TASK BRIEF –
Only the lines from the one bearing "You are a GUI" through the end of the listing belong in your response, restated word for word and without pictures.

BEGIN SOURCE INFORMATION

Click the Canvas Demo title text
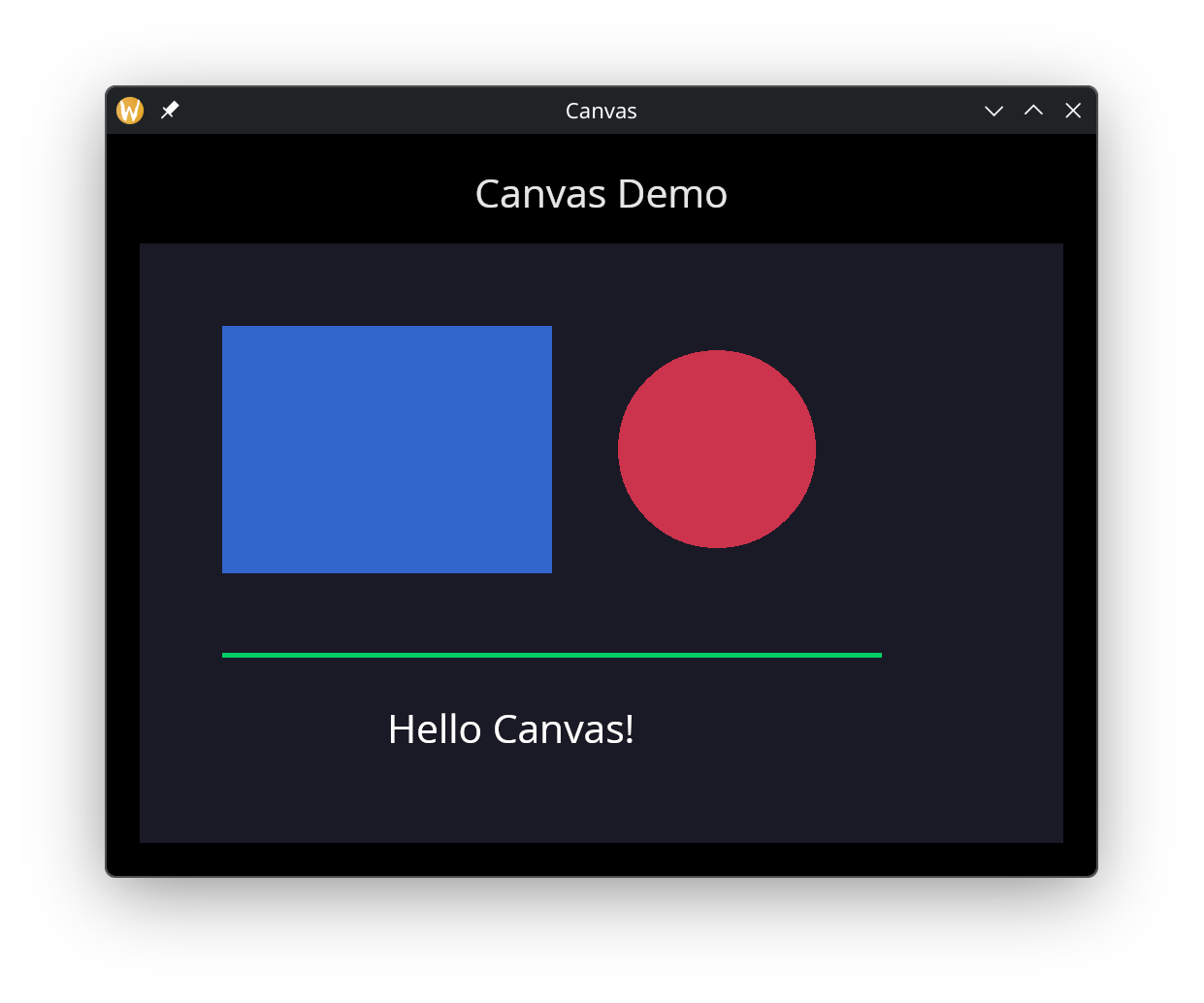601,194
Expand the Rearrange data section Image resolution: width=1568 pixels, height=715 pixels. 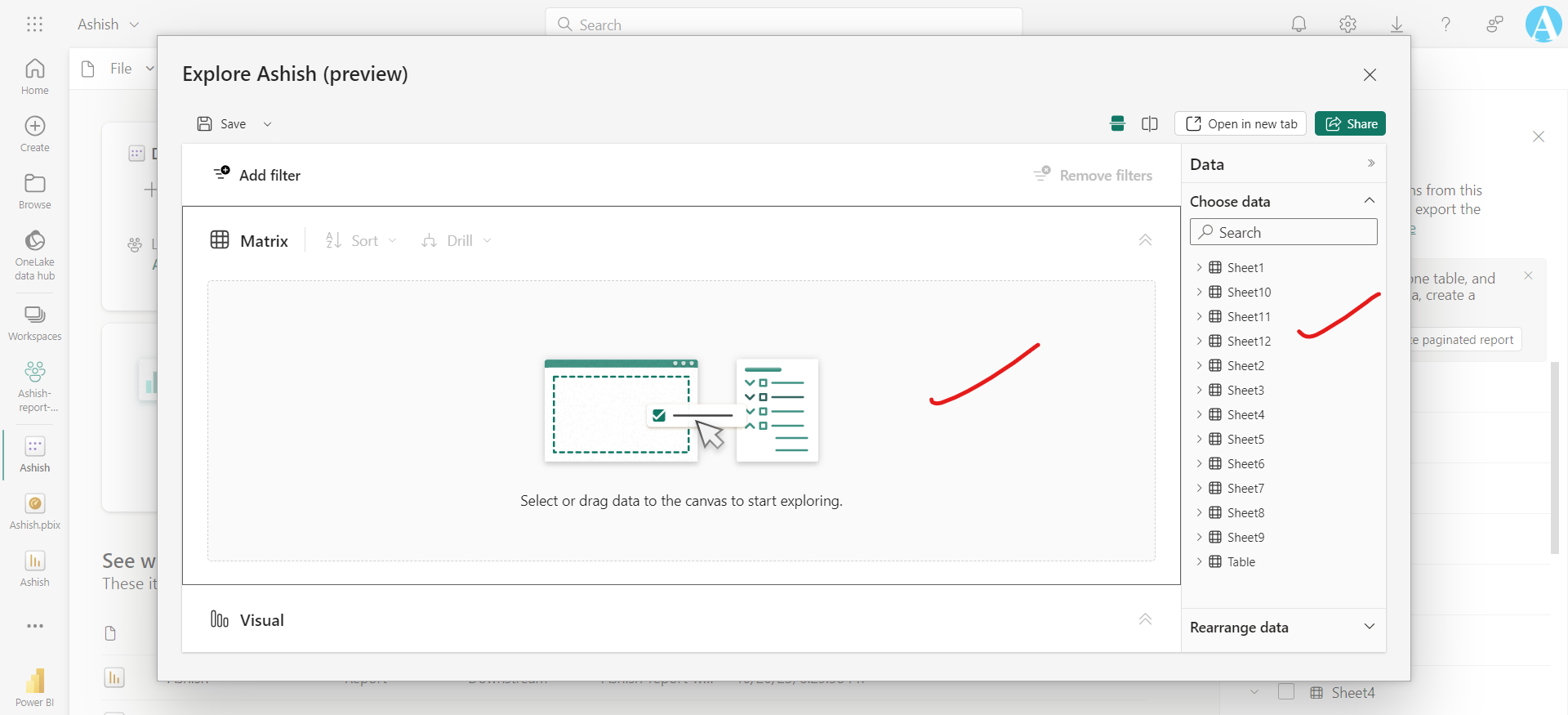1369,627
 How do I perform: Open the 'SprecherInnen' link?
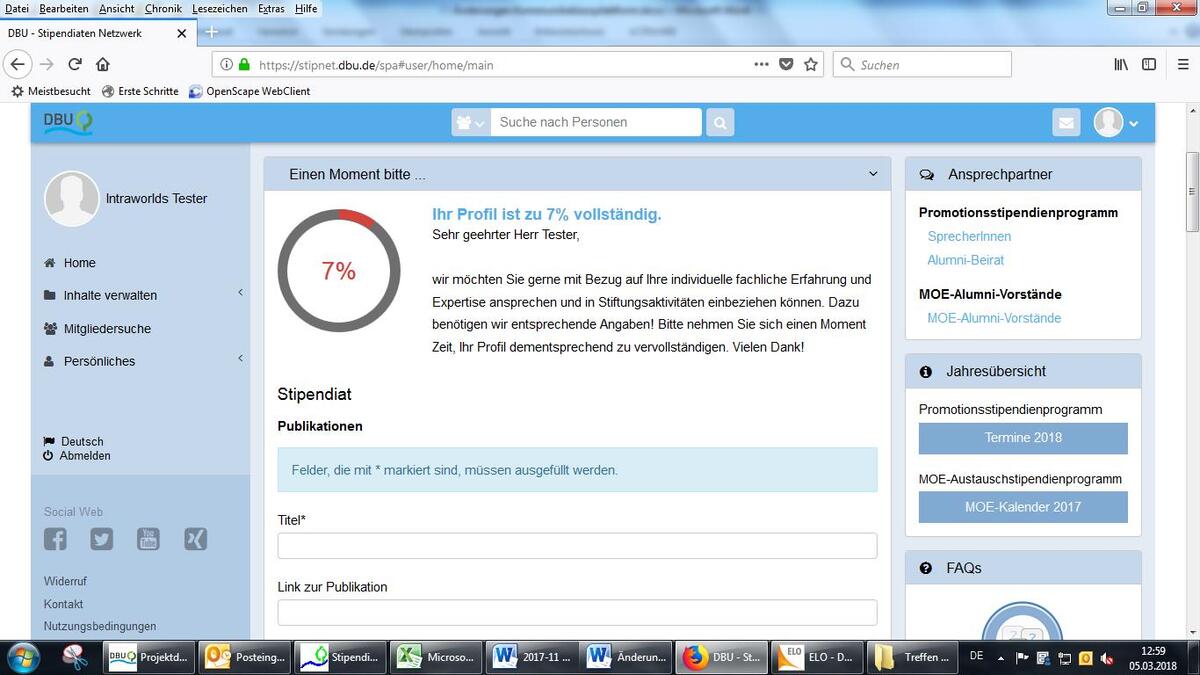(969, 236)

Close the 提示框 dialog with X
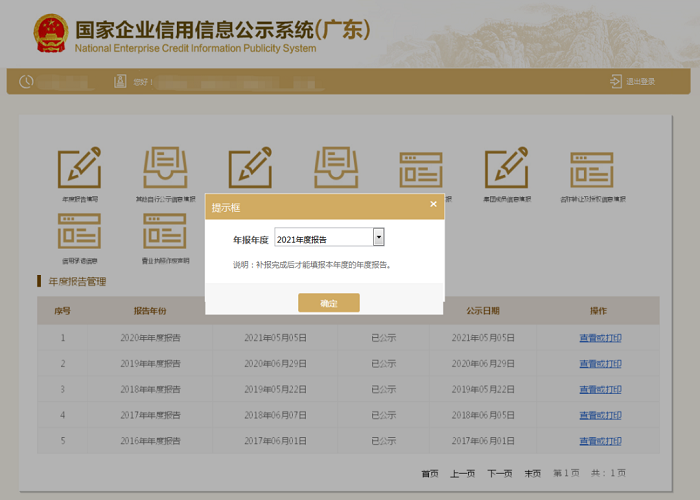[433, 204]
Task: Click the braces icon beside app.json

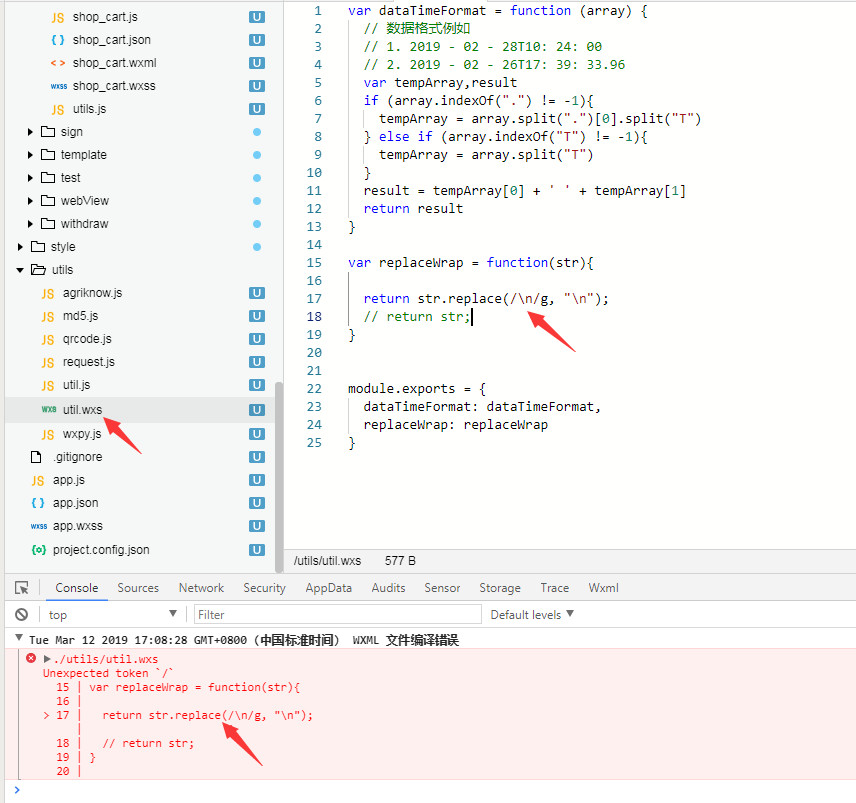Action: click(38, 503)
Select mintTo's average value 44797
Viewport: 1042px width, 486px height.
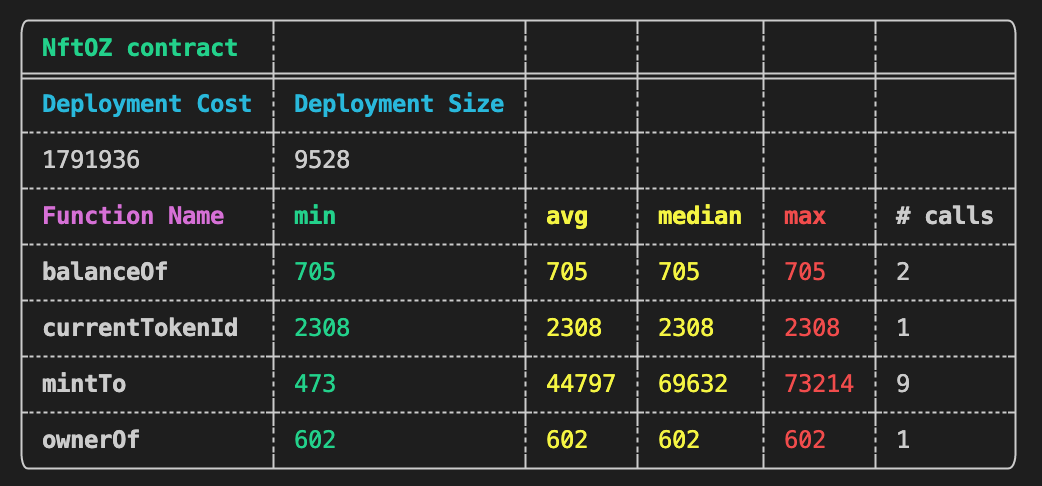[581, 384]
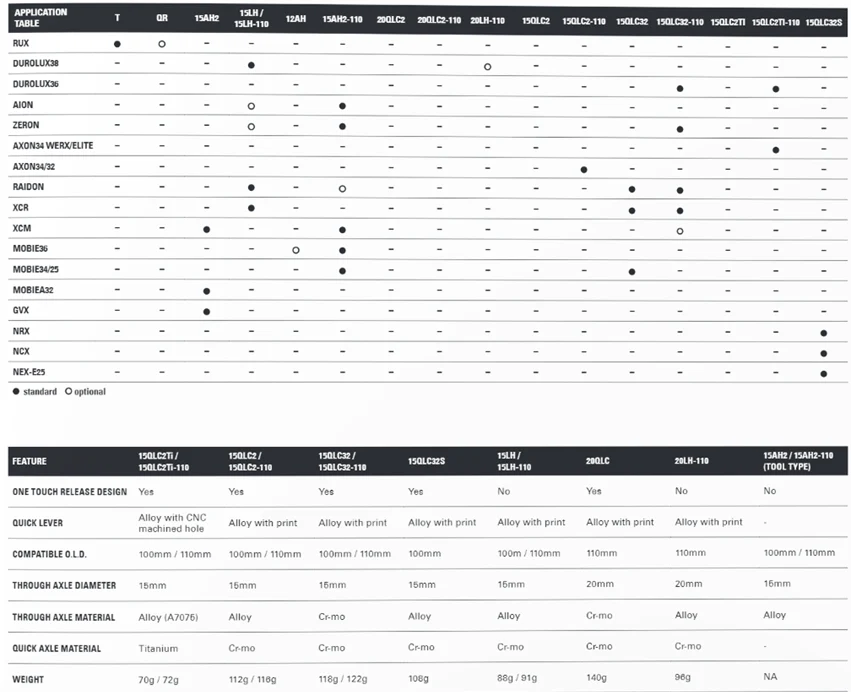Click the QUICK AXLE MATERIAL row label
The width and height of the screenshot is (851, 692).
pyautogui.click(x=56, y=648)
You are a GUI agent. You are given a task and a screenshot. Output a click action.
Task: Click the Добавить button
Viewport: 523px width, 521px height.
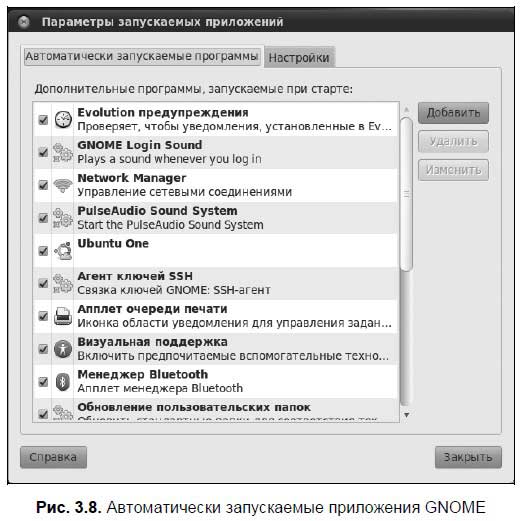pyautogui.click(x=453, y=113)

END SOURCE INFORMATION

FINISHED EXERCISE –
You are a GUI agent. You are given a task and a screenshot. Output a click action.
Task: Click the Добавить button
Viewport: 523px width, 521px height.
pyautogui.click(x=453, y=113)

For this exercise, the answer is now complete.